24/06/2026
Dari Penjual Nasi Bungkus Menjadi Pegawai Kantoran
Tahun 2000 di Denpasar, seorang pria sederhana berjualan nasi bungkus di pinggir jalan. Setiap hari ia melihat para pegawai keluar-masuk kantor dengan membawa tas kerja dan berbicara tentang komputer yang saat itu masih dianggap teknologi mahal.
Ia mulai tertarik. Setiap keuntungan kecil dari jualan nasi bungkus tidak dihabiskan untuk kesenangan. Sedikit demi sedikit ia kumpulkan untuk membayar kursus komputer dan Microsoft Office.
Siang hari ia berjualan. Malam hari ia belajar mengetik, membuat dokumen, dan menggunakan spreadsheet. Berkali-kali ia merasa tertinggal dibanding peserta lain yang sudah mengenal komputer sejak sekolah.
Namun ia memiliki satu keunggulan: ketekunan.
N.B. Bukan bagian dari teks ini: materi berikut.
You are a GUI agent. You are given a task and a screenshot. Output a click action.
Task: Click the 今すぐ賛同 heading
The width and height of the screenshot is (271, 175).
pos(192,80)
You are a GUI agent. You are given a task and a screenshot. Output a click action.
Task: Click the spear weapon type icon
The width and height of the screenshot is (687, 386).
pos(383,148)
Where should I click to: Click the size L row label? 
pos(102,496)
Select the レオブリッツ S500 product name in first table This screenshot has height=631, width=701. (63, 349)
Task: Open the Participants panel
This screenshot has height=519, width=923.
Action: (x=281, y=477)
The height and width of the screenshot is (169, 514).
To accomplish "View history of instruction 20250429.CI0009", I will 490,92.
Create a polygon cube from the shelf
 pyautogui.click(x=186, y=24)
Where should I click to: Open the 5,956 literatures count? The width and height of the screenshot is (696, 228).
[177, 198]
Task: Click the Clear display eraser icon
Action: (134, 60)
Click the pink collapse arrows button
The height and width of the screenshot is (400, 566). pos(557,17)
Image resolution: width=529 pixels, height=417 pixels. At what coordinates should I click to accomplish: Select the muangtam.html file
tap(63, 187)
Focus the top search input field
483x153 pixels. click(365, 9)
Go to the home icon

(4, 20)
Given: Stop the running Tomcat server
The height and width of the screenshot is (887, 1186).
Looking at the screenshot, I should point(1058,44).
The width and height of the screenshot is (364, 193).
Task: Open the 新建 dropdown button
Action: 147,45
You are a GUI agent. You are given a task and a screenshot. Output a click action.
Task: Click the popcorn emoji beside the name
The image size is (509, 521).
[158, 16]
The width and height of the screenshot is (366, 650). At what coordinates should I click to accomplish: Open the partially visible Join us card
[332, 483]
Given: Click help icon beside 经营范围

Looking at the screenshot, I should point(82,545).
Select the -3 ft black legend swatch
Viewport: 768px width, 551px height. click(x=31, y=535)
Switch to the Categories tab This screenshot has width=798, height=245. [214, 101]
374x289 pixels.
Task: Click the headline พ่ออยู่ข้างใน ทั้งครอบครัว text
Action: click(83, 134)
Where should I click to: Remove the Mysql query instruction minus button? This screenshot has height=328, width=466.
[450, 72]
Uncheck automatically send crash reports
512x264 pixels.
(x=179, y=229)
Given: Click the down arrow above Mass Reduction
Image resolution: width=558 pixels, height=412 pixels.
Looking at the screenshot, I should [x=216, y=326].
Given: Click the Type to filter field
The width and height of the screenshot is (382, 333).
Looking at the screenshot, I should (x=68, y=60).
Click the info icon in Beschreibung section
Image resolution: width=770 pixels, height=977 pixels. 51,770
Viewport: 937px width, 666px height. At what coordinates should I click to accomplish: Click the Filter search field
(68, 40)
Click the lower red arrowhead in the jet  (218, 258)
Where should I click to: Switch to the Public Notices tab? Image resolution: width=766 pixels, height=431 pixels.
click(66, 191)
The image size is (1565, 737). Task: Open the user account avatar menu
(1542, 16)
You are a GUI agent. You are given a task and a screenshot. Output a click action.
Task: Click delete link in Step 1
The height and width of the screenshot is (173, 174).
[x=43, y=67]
Sambil mengikuti kursus, ia mengetik surat lamaran sendiri dan mengirimkannya ke berbagai kantor di Denpasar. Banyak yang tidak membalas. Beberapa menolak karena ia tidak memiliki pengalaman kerja kantoran.
Ia tetap melamar.
Hingga suatu hari sebuah perusahaan kecil memberinya kesempatan sebagai staf administrasi junior. Gajinya memang tidak besar, tetapi baginya itu adalah pintu menuju masa depan yang lebih baik.
Saat menerima kabar diterima kerja, ia teringat gerobak nasi bungkus yang selama ini membiayai kursusnya.
Ia tersenyum dan berkata,
"Kalau saya tidak berani belajar dulu, mungkin saya masih hanya melihat komputer dari balik kaca."
Tahun 2000, saat internet dan komputer masih dianggap milik orang kaya, seorang penjual nasi bungkus di Denpasar menabung hasil jualannya demi kursus komputer. Tak ada yang menyangka keputusan kecil itu mengubah seluruh hidupnya."
Pesan Moral:
Belajar adalah investasi terbaik.
Jangan menunggu kaya untuk meningkatkan kemampuan.
Kesempatan sering datang kepada orang yang sudah mempersiapkan diri.
Perubahan hidup besar sering dimulai dari langkah kecil yang dilakukan setiap hari.